Please reproduce exactly, and only, the line containing "This screenshot has height=675, width=1200." and every line after it to the end of the records below, leaving out all pictures.

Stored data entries
++++
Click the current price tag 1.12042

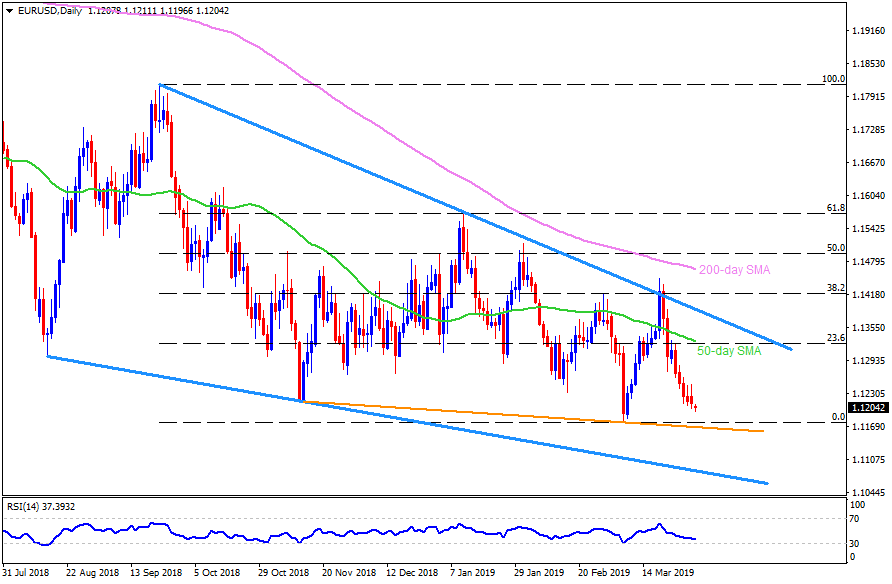[x=868, y=408]
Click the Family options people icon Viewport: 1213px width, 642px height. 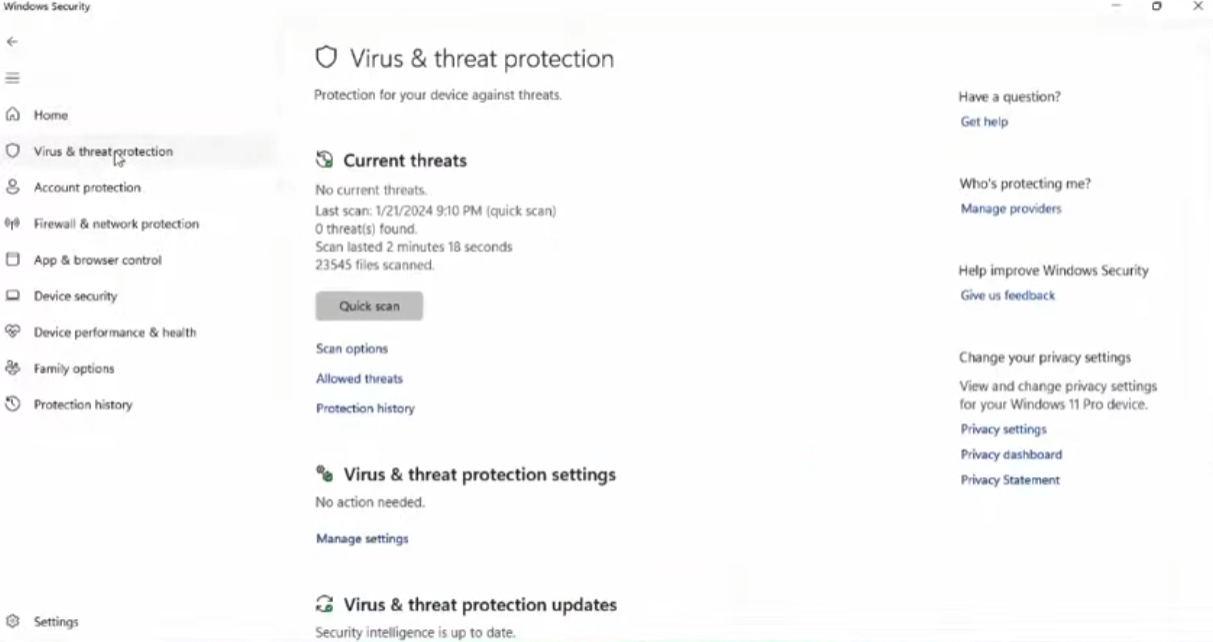pyautogui.click(x=13, y=368)
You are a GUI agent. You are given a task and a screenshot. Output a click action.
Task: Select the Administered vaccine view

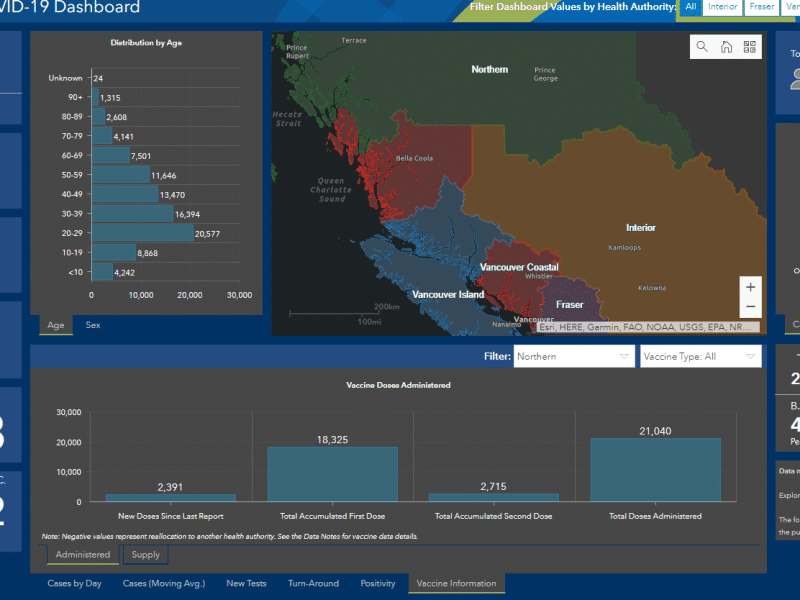pos(83,555)
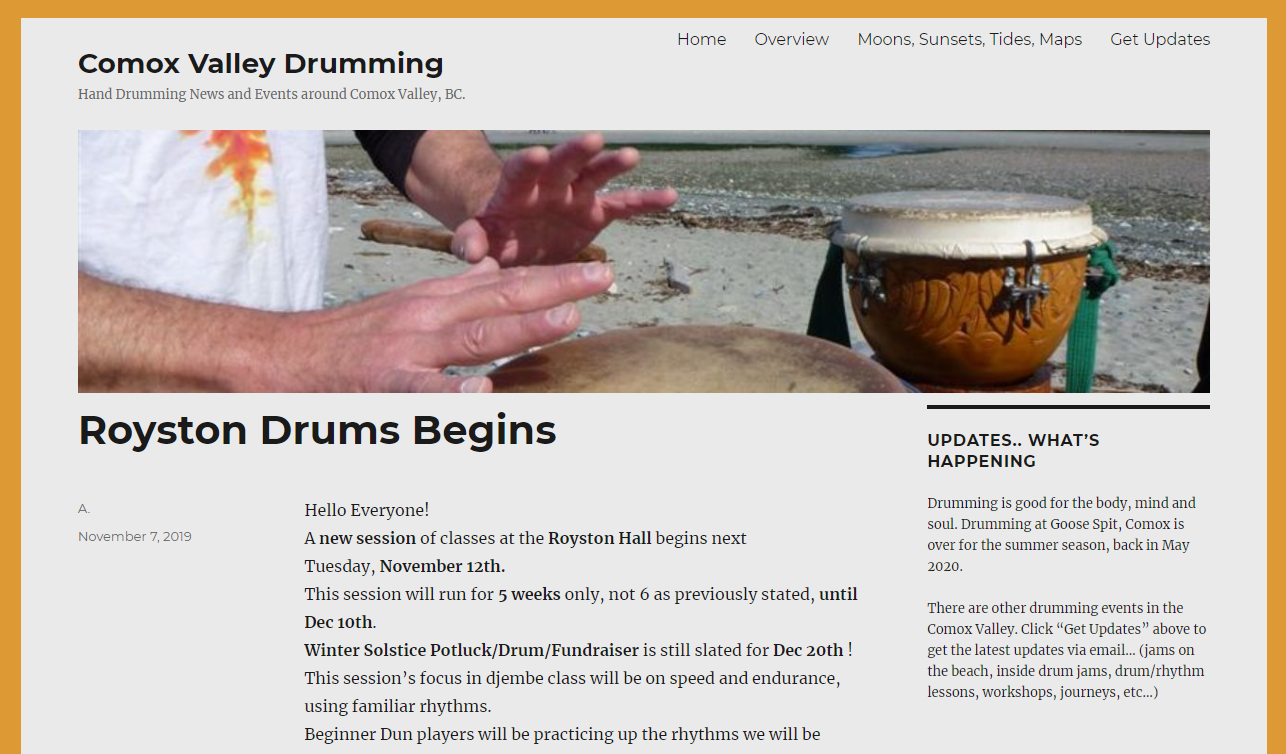The image size is (1286, 754).
Task: Click the Royston Drums Begins post heading
Action: [317, 430]
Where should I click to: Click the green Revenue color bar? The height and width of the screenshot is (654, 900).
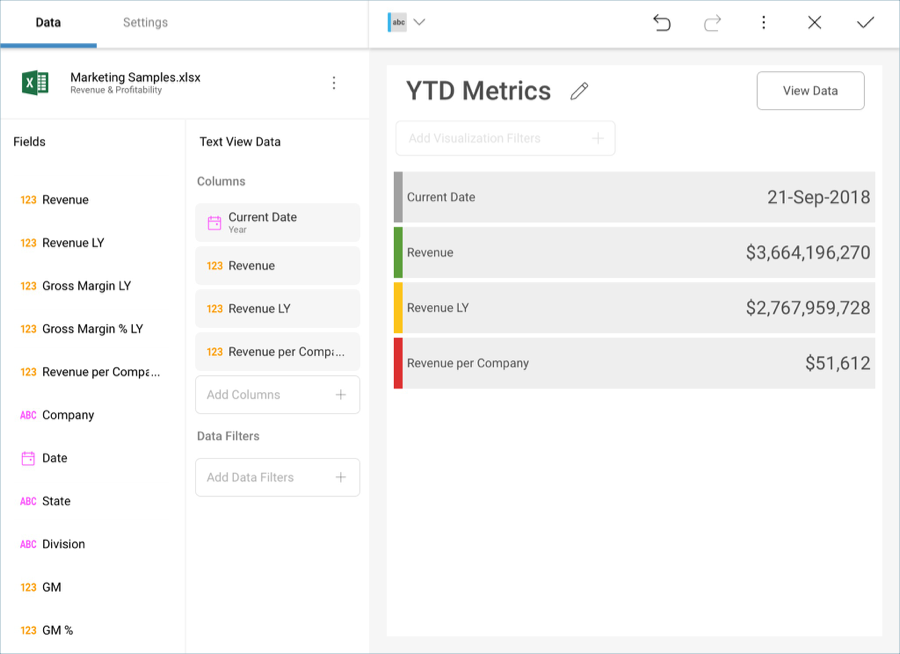coord(398,252)
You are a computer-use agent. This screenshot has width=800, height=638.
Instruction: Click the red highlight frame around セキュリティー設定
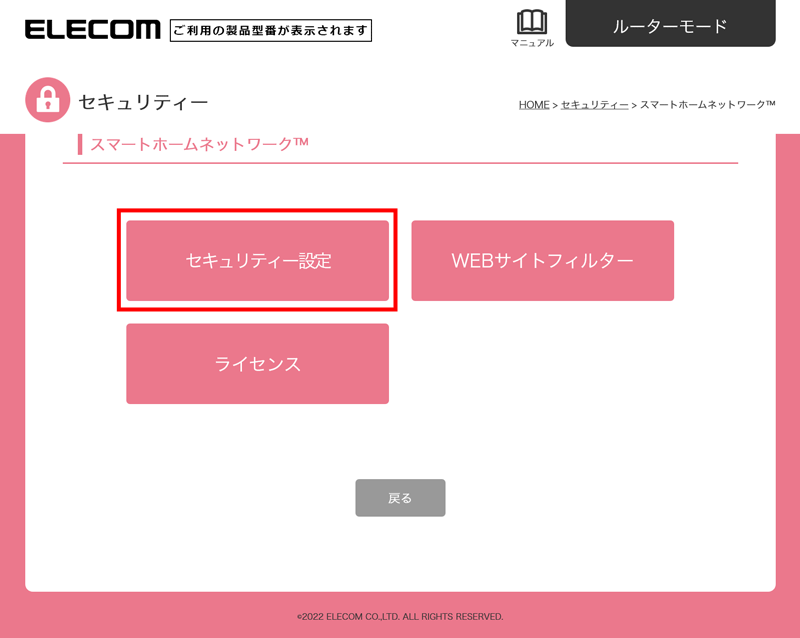tap(257, 211)
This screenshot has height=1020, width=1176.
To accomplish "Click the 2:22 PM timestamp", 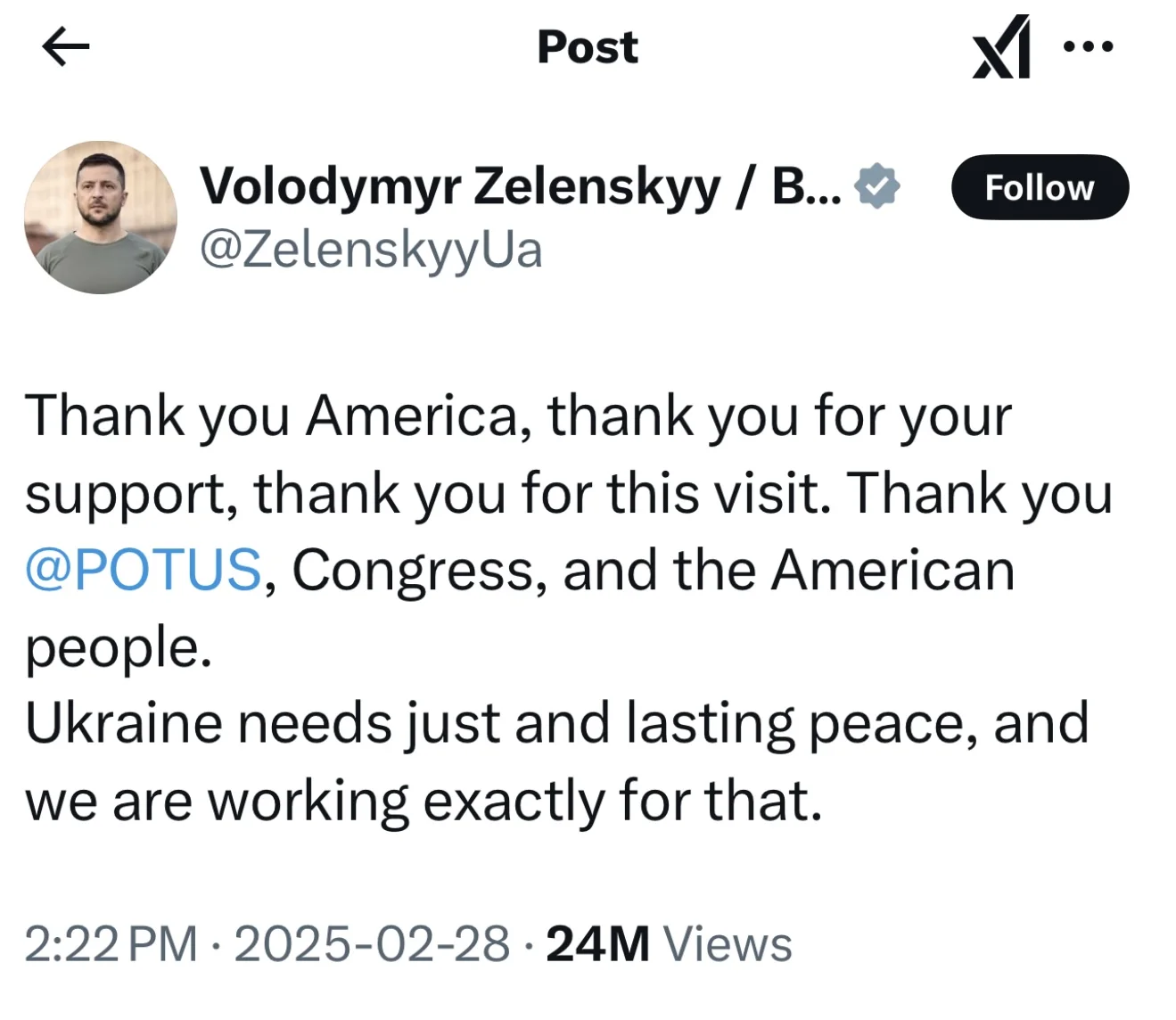I will coord(111,944).
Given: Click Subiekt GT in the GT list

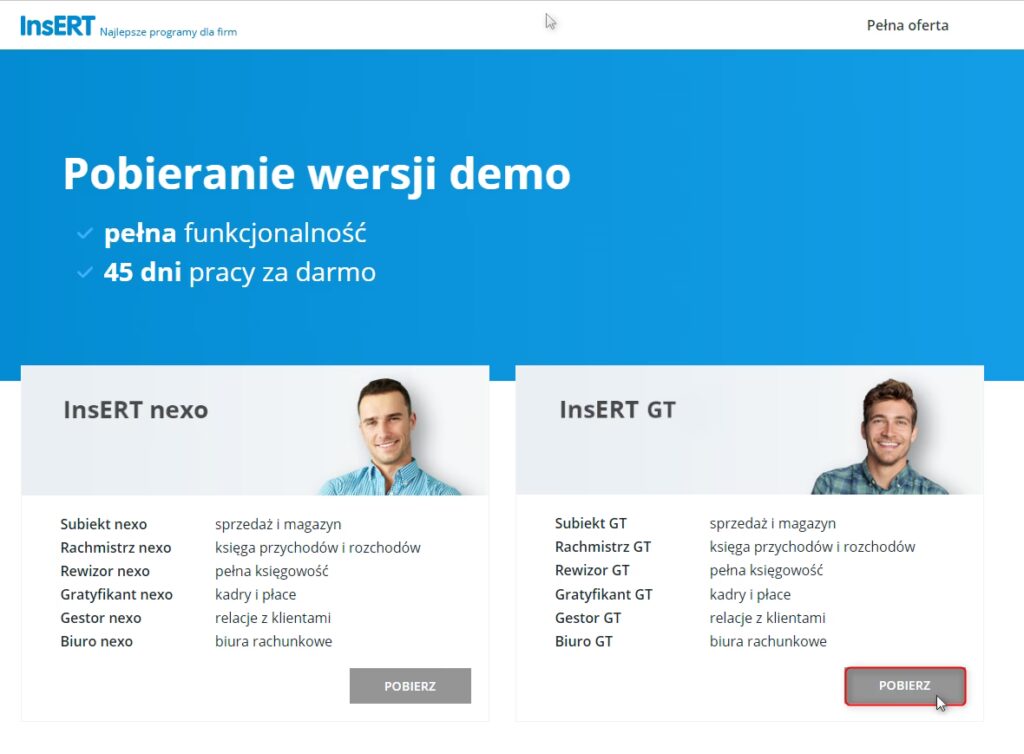Looking at the screenshot, I should coord(591,524).
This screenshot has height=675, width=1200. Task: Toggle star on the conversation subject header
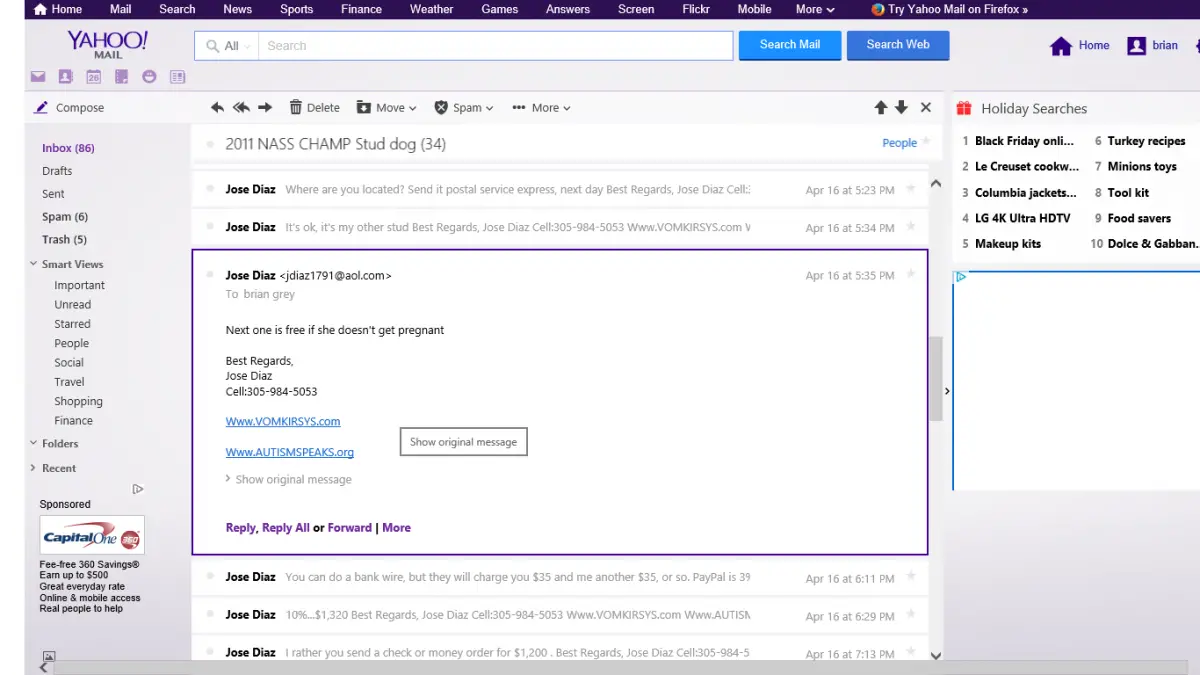pos(926,141)
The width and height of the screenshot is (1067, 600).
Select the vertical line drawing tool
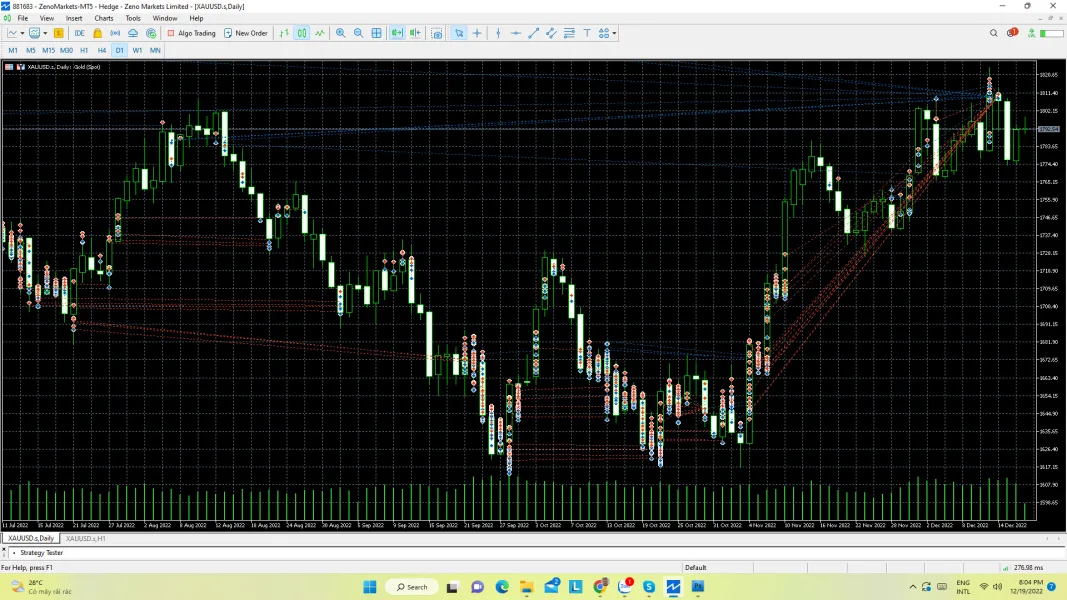(498, 33)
++++
▶ _SOLUTION FOR THIS EXERCISE_
This screenshot has height=675, width=1200. Task: Toggle star on the conversation subject header
pos(926,141)
The width and height of the screenshot is (1067, 600).
Select the vertical line drawing tool
(498, 33)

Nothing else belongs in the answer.